Life beyond the bench

As a postdoc, Collins found a chemistry career book published by the American Chemical Society that “opened my eyes to all of these different things that you can do with a degree in chemistry,” she recalls. After spending a year as an editor for the American Association for the Advancement of Science, Collins began teaching chemistry at Claflin University, an HBCU. Though teaching at an HBCU had been Collins’s dream, her passion for diversifying science eventually took her in a different direction. “I told myself if an opportunity was available where I could focus on diversity and inclusion efforts full-time, I wanted to try that,” she says.
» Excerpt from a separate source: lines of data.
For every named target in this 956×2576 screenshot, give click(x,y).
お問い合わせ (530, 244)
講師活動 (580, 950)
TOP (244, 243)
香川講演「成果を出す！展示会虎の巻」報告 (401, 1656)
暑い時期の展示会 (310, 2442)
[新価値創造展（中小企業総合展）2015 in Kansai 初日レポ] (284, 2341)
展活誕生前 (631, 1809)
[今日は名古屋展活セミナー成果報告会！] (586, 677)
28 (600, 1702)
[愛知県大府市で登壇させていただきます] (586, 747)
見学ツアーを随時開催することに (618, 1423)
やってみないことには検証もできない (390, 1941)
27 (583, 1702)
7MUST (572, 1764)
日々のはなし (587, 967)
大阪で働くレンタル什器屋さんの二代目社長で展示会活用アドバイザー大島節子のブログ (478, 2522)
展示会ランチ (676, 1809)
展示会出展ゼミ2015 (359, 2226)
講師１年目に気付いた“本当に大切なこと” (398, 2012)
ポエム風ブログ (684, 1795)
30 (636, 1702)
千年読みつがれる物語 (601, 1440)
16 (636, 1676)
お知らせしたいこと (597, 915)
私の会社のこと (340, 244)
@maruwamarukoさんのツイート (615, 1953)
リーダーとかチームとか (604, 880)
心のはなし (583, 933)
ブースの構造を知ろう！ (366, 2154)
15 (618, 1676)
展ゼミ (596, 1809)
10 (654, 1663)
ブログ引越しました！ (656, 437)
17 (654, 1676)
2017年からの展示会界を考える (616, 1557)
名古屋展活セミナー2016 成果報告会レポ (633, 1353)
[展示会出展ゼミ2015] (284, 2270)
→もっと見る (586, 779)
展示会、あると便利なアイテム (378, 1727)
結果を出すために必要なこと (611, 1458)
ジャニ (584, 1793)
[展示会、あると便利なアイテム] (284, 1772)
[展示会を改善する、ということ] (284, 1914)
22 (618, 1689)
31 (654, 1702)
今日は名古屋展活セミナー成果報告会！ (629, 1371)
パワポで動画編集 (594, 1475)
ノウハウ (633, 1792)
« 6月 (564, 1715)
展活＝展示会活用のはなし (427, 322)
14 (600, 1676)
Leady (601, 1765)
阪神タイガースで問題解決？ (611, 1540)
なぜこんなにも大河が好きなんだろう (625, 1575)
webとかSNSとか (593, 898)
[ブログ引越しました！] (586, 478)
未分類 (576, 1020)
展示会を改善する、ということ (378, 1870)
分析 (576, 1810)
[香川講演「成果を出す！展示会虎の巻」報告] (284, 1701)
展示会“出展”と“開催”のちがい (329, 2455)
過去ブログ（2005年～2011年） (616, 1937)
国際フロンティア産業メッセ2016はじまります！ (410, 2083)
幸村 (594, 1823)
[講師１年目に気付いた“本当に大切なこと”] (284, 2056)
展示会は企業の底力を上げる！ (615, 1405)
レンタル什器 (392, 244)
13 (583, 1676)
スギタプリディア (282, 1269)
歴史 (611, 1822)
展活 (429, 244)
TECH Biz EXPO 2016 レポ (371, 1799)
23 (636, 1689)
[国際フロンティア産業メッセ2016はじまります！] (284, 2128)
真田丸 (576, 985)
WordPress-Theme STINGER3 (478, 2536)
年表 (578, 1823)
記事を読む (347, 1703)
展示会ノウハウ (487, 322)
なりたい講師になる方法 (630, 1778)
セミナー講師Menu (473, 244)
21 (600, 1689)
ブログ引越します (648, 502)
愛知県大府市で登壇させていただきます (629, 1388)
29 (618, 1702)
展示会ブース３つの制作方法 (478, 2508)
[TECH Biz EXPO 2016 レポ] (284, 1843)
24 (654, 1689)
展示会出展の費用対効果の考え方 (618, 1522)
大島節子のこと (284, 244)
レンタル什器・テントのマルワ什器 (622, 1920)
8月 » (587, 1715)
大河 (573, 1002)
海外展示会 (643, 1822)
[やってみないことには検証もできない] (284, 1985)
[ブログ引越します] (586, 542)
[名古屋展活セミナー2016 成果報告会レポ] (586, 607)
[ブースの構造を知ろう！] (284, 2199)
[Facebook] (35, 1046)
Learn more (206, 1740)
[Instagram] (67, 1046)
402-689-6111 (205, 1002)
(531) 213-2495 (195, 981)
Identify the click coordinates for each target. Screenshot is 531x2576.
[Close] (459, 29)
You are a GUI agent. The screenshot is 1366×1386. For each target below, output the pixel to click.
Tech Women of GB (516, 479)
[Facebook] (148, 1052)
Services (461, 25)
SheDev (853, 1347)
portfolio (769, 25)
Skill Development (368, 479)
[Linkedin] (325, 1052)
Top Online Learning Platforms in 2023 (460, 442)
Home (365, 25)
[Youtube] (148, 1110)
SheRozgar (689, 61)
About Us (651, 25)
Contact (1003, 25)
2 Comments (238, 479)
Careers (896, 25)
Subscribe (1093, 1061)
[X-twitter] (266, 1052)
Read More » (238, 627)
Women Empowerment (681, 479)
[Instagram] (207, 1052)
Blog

And so Collins jumped at the chance to become the director for graduate diversity recruiting in the sciences at the University of Washington.


Rolling with the punches

A photo of Sibrina Collins teaching students with a periodic table in the background.
Credit: Ryan Donnell Photography
Sibrina Collins enjoyed finding creative ways to teach chemistry in the classroom at the College of Wooster.

After 2 years at UW, Collins realized she missed the classroom. She moved to the College of Wooster, where she worked closely with undergraduates. “That really started my thinking about delivering content a little bit differently in the classroom,” Collins says. Despite her successes, she was denied tenure. “What I learned is that you cannot run from who you are and what your passions are,” Collins says. After that, she spent a year as the director of education at the Charles H. Wright Museum of African American History developing interactive programming for K–12 students.

A photo of Sibrina Collins smiling.
Credit: Noah Stephens Photography
Sibrina Collins is now the executive director at the Marburger STEM Center.


Landing on her feet

Collins is thriving in her current role as the executive director of the Marburger STEM Center at Lawrence Technological University. She continues to draw on her diverse experiences to help students find success. Making science accessible for the next generation requires a new approach, she says. “That means connecting with students in the classroom using their own experiences, such as pop culture, movies, and music,” she says.